His fingers clench on Magnus's shoulder. Somewhere across the city, an Institute tracker is going to seize upon his flickering life sign any moment now. Or not. Much has changed in the Shadow World, but demons remain. The hunters for this one had to spread wide throughout the city. The one person who'd _ know _Alec's state is gone, on mission some years ago.

"Talk to _ me _about saving the world, will you," Magnus mumbles.

"I—" Alec draws a rattling breath. "Don't think that's what you wanted to say."

"You came for me," Magnus says, the words wet, "and I knew I wanted every hour I could get with you."

"You _ are _ hurt." Not a question. Alec shudders with the effort to focus. He's slipping, Magnus can feel it, how it strains his body to _ stay. _ "Magnus."

It's not, precisely, an admonition. They were always a gamble. The love they've shared has still changed the world. New York is a beacon of progress in the Shadow World, a challenge to the rest. They've gathered a family around them that sprawls far beyond the city but always calls it home.

Magnus has watched wrinkles gather around Alec's eyes and his easy agility turn to slow, deliberate precision. They've scandalized people more than once with the apparent difference in their ages, and laughed heartily about it later. They've seen nieces and nephews be born and grow up with dizzying quickness, and nurtured young Downworlders and nephilim alike to do and be better.

They've taken in the world in all its wonder. Loved each other fully and stubbornly. Taking time for themselves wasn't always a success, but they got better at it.

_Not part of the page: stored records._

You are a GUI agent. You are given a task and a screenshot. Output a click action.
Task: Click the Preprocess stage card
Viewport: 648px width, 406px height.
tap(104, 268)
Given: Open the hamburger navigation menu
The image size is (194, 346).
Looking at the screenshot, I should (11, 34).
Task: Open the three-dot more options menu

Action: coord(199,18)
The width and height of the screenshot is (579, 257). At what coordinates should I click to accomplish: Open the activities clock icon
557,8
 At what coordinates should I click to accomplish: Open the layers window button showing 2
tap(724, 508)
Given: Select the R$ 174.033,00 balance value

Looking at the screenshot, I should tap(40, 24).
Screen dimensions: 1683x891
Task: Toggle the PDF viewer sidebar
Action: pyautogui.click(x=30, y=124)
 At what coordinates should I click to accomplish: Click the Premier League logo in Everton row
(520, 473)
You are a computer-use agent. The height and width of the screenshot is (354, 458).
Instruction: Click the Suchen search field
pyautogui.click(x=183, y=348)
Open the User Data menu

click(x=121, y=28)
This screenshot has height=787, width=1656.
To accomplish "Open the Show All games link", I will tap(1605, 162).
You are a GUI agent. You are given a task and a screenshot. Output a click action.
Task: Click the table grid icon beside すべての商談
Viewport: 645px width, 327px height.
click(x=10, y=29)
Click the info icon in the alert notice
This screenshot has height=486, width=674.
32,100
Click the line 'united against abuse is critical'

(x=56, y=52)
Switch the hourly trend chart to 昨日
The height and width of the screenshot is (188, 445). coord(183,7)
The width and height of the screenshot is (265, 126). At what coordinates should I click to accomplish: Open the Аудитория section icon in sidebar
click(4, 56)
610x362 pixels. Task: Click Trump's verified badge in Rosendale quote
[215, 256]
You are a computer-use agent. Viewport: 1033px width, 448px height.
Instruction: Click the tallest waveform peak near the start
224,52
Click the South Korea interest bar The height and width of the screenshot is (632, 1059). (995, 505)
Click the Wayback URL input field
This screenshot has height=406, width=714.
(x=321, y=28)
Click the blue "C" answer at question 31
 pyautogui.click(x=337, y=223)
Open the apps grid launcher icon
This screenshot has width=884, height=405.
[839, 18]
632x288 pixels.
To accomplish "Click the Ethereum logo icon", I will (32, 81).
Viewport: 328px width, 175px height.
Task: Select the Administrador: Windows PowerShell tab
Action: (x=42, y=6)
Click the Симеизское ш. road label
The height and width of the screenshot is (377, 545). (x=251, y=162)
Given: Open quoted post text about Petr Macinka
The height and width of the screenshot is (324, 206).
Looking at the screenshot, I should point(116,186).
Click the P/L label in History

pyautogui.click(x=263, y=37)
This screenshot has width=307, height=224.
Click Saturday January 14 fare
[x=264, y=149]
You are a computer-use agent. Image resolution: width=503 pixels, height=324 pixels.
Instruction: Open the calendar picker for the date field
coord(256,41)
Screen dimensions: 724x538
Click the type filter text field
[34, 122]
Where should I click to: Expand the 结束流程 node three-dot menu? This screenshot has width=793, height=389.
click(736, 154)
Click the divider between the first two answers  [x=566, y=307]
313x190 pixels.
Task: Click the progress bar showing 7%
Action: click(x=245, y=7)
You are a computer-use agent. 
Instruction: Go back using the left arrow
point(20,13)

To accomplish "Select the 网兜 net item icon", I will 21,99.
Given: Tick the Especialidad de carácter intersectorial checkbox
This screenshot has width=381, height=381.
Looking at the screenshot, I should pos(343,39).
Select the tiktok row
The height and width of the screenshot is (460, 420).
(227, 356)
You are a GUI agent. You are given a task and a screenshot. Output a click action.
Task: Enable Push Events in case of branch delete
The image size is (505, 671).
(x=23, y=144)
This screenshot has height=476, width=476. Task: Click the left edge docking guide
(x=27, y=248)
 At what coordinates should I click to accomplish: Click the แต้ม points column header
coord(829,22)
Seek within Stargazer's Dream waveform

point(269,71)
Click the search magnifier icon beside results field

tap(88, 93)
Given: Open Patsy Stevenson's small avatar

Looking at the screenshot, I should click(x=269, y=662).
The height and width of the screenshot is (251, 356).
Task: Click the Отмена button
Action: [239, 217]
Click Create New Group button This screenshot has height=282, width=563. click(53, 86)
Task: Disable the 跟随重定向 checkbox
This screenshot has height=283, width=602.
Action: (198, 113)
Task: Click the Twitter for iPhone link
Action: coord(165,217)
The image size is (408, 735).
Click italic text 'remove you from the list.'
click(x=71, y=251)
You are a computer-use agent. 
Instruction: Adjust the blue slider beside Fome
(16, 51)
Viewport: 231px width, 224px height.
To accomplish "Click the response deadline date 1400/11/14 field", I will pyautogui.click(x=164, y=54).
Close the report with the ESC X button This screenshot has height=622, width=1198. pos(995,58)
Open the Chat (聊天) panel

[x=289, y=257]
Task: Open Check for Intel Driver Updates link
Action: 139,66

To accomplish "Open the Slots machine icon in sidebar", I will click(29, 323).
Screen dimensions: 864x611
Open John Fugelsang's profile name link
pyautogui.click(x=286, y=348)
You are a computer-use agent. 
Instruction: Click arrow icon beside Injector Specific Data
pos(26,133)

Magnus hopes it was enough.

"We got it," he rasps. His vision dims at the edges, even with his warlock mark bared. "Our city's safe. Our people are safe."

Alec's next breath is a near sob, wracking his chest, but his voice holds. "No regrets?"

Magnus raises himself up to kiss him. Salt and copper, and the heartbreaking warmth of Alec's mouth. His world in his arms, in this brief moment they have left.

"Not a one."

"Good," Alec whispers, and it is enough.

It was always enough.

*

**Author's Note:**

> Title with a minor modification from 'An Anatomy of the World' by John Donne.


End file.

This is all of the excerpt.